(Screenshot grounding data)
· · · · ·

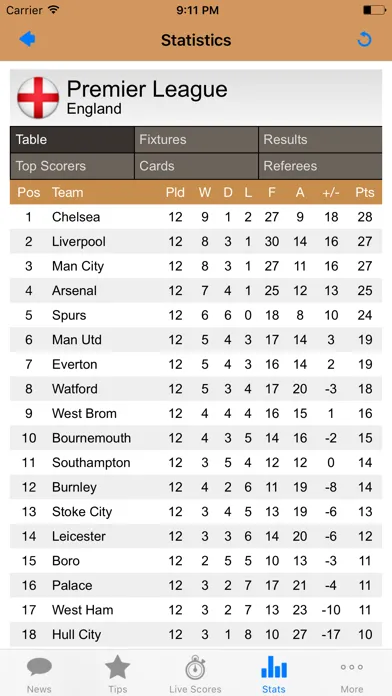Screen dimensions: 392x696
Task: Tap the refresh icon in header
Action: coord(364,40)
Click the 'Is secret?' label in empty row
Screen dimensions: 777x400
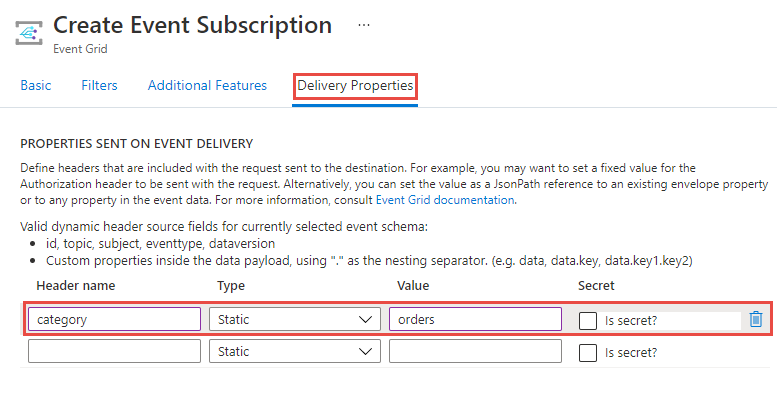coord(631,352)
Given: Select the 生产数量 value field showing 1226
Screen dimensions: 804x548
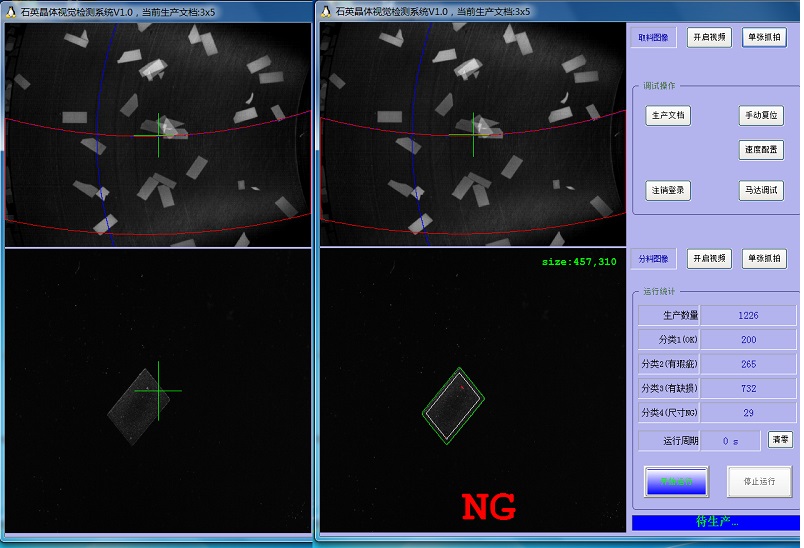Looking at the screenshot, I should click(x=748, y=316).
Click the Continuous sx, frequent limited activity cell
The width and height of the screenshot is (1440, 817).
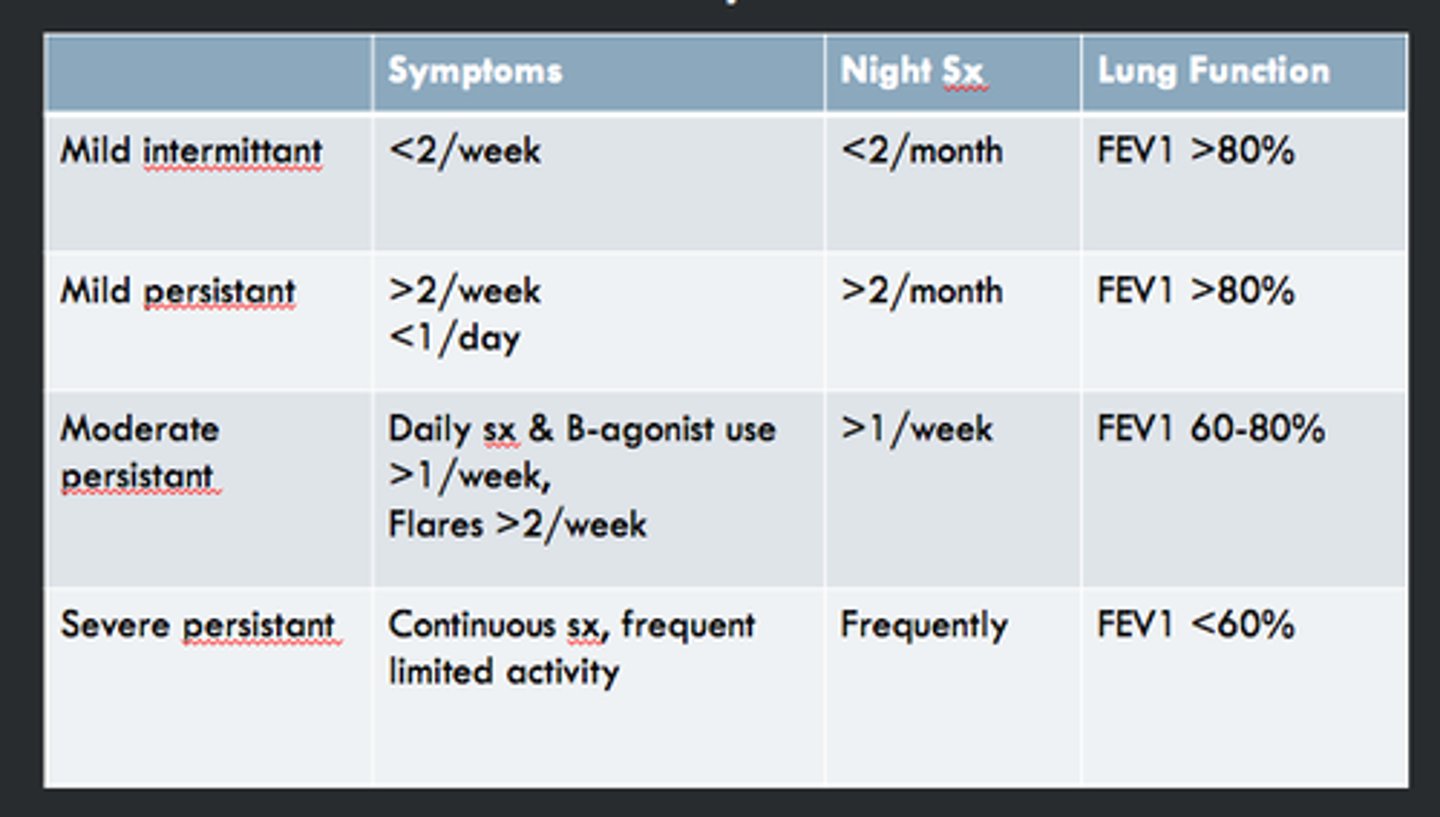coord(572,648)
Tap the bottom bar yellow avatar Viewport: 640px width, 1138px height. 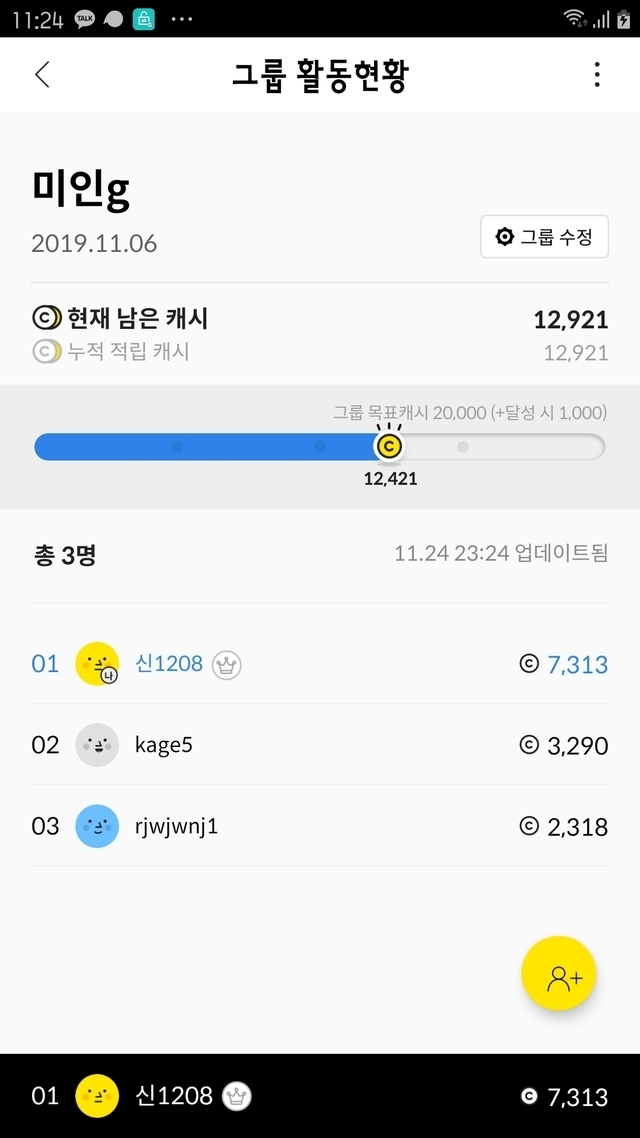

· · · · ·

[WHAT IS BEING ASKED]: Starting at the line that contains "Click the Continuous", please write out each line through the last line of the data, both ends included, and keep pictures out of the copy.

[WRITTEN SOLUTION]:
Click the Continuous sx, frequent limited activity cell
The width and height of the screenshot is (1440, 817).
coord(572,648)
Tap the bottom bar yellow avatar Viewport: 640px width, 1138px height. 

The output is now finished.